Association football club in England

Richmond & Kew Football Club is a football club based in Ham, England. They are currently members of the Surrey Premier County Football League.

==History==
St Anne's Kew were founded in 1906 by St Anne's Church teacher Ken Leatherdale. Initially, the club exclusively featured players from the church, before changing their name to Kew Association in 1911, two years after joining the Middlesex County Amateur League. The club later played in the Amateur Football Association and the Southern Olympian League, before joining the Southern Amateur League in 1925. In the 1976–77 season, the same season the club entered the FA Vase for the first time, Kew Association won the Southern Amateur League.

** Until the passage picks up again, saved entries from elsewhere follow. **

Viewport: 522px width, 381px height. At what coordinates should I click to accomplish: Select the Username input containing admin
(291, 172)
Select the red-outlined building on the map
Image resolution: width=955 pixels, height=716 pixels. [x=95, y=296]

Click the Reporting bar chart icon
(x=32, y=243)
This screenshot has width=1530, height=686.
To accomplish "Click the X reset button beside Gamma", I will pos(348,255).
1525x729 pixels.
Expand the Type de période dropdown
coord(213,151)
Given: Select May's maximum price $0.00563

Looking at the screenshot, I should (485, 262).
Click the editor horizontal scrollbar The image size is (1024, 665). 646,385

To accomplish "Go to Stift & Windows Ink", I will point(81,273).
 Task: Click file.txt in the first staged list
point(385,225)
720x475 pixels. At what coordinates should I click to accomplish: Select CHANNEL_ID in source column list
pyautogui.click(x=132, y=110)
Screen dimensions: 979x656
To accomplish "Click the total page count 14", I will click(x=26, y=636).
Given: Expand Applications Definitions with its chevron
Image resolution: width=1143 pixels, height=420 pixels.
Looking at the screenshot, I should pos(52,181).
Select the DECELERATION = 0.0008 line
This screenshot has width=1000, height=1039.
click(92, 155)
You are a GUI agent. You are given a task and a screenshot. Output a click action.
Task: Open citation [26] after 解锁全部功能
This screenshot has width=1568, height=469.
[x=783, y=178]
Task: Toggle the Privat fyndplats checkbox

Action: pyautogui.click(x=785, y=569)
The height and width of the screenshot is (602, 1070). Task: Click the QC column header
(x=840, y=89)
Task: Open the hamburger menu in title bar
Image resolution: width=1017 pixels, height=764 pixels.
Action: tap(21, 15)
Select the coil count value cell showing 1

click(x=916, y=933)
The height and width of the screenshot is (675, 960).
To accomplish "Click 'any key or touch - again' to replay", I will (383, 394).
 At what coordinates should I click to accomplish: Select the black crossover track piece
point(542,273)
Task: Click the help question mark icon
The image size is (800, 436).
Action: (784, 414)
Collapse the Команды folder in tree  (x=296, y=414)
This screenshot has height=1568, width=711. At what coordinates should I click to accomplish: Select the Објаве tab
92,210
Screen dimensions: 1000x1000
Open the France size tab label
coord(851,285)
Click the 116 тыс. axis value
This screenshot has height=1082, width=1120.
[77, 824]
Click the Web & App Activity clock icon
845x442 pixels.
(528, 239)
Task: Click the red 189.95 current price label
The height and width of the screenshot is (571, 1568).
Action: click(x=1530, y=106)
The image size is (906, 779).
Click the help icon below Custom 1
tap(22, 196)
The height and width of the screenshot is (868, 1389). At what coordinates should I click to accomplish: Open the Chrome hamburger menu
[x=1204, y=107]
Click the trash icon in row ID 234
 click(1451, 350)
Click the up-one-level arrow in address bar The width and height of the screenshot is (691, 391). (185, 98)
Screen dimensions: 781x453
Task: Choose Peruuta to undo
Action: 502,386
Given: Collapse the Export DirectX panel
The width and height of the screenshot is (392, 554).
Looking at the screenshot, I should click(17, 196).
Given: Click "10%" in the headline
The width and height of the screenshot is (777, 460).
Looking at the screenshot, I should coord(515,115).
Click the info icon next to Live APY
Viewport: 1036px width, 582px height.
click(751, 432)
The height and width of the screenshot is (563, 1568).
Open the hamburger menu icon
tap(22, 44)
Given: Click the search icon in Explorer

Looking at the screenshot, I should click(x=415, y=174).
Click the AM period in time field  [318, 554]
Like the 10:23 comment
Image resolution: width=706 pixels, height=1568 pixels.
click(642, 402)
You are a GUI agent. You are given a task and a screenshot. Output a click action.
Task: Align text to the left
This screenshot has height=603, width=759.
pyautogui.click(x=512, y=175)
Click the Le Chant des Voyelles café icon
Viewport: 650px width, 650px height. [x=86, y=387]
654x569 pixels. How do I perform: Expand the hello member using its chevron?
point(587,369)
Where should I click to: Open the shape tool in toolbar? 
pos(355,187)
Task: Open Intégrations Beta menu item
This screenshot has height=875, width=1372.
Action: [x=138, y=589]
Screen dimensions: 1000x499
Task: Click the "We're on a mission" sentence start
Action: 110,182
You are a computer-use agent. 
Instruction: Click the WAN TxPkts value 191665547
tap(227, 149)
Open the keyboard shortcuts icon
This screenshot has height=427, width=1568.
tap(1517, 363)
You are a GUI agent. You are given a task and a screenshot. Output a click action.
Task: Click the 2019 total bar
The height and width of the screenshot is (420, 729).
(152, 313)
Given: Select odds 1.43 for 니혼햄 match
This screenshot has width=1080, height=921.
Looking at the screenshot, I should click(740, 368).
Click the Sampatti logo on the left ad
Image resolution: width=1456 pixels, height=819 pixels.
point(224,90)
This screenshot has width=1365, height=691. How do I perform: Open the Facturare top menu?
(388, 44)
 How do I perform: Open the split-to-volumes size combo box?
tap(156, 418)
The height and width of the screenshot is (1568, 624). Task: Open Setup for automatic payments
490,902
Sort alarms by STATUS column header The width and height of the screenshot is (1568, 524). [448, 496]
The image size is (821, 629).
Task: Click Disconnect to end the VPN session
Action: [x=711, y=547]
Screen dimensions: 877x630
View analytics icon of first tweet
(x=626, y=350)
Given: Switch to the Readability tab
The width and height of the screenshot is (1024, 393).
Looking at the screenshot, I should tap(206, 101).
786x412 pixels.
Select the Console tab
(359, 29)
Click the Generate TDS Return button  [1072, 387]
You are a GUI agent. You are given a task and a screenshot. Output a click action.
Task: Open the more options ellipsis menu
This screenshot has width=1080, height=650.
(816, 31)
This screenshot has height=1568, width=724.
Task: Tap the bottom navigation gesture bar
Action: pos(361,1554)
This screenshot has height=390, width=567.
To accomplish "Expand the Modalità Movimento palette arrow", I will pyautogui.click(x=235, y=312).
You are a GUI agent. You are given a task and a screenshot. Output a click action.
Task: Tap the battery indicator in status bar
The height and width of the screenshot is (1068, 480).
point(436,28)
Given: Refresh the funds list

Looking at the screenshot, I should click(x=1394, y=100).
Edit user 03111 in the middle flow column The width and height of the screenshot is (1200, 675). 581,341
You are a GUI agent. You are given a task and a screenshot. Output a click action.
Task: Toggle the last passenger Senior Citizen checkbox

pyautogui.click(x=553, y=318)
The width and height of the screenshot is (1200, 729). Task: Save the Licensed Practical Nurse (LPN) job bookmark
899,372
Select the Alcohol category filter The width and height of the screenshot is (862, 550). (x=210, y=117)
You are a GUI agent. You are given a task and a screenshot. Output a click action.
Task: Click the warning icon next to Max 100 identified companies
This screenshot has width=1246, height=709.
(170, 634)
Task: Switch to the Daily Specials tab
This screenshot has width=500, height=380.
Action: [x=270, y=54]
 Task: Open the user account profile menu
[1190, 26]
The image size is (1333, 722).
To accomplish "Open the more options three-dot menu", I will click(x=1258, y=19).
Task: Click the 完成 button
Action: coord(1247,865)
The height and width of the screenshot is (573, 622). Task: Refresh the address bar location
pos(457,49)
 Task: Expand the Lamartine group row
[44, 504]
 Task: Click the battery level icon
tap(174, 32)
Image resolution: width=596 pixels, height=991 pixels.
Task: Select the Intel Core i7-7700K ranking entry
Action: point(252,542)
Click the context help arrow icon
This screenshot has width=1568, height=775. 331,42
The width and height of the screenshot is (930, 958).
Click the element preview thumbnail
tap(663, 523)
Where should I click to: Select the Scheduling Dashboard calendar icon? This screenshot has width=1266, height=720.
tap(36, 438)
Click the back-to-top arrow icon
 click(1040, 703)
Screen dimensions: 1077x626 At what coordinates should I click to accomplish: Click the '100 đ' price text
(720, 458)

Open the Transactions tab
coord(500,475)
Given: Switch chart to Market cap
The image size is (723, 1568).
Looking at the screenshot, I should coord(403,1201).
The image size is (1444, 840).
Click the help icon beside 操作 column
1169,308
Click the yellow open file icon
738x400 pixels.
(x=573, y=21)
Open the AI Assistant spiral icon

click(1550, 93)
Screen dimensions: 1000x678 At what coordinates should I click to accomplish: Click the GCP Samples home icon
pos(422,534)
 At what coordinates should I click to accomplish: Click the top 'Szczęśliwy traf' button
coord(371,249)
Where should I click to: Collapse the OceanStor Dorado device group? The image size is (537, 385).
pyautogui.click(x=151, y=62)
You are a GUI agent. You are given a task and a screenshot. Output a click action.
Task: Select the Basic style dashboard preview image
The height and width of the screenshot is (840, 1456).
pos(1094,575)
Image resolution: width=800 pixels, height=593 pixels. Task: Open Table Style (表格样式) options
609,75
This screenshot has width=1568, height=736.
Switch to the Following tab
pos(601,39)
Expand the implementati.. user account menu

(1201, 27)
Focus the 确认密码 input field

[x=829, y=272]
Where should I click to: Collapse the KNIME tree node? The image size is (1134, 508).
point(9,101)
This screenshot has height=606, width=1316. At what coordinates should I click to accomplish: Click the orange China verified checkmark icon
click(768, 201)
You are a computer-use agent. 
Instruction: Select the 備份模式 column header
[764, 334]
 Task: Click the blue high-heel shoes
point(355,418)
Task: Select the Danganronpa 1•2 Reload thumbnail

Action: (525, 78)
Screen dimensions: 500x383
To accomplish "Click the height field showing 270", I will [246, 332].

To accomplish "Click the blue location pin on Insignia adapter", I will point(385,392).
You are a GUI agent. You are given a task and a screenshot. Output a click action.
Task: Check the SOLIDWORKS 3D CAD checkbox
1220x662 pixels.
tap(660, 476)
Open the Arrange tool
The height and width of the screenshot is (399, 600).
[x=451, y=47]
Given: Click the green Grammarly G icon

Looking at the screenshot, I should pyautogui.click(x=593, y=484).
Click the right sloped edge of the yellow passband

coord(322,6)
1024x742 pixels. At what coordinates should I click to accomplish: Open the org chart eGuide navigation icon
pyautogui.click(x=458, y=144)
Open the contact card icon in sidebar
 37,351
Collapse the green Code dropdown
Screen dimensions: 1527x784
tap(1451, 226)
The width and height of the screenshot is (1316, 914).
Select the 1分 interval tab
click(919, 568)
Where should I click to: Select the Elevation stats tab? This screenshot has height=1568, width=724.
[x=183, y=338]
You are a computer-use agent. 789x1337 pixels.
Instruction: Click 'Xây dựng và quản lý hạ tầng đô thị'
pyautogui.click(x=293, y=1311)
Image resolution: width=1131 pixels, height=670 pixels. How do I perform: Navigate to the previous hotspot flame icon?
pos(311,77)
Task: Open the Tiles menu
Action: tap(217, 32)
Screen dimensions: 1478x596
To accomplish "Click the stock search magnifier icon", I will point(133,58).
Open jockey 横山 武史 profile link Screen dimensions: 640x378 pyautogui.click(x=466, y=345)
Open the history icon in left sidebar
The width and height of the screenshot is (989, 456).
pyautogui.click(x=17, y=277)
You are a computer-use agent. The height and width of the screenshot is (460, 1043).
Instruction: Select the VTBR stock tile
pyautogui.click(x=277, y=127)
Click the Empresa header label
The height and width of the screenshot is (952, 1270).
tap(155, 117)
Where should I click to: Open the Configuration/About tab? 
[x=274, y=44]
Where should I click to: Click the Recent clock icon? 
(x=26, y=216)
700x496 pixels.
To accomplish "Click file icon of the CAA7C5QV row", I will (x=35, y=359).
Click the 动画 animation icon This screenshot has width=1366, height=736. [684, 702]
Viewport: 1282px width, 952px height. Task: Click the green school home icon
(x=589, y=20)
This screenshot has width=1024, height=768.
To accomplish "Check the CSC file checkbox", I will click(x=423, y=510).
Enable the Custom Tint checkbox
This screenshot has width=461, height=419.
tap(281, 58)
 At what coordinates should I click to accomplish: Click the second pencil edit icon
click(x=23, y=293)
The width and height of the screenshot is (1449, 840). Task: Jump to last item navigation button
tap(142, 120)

In the 2012–13 season, the club resigned from the Southern Amateur League halfway through the season. The club re-joined the league in time for the following season. In 2020, the club renamed themselves to Richmond & Kew. From 2020/21 to 2023/24 seasons the club also fielded a team in the Surrey South Eastern Combination. The club also has a women's team that competes in the Greater London Women's Football League.

==Ground==
The club currently play at Ham Playing Fields in Ham in the London Borough of Richmond upon Thames.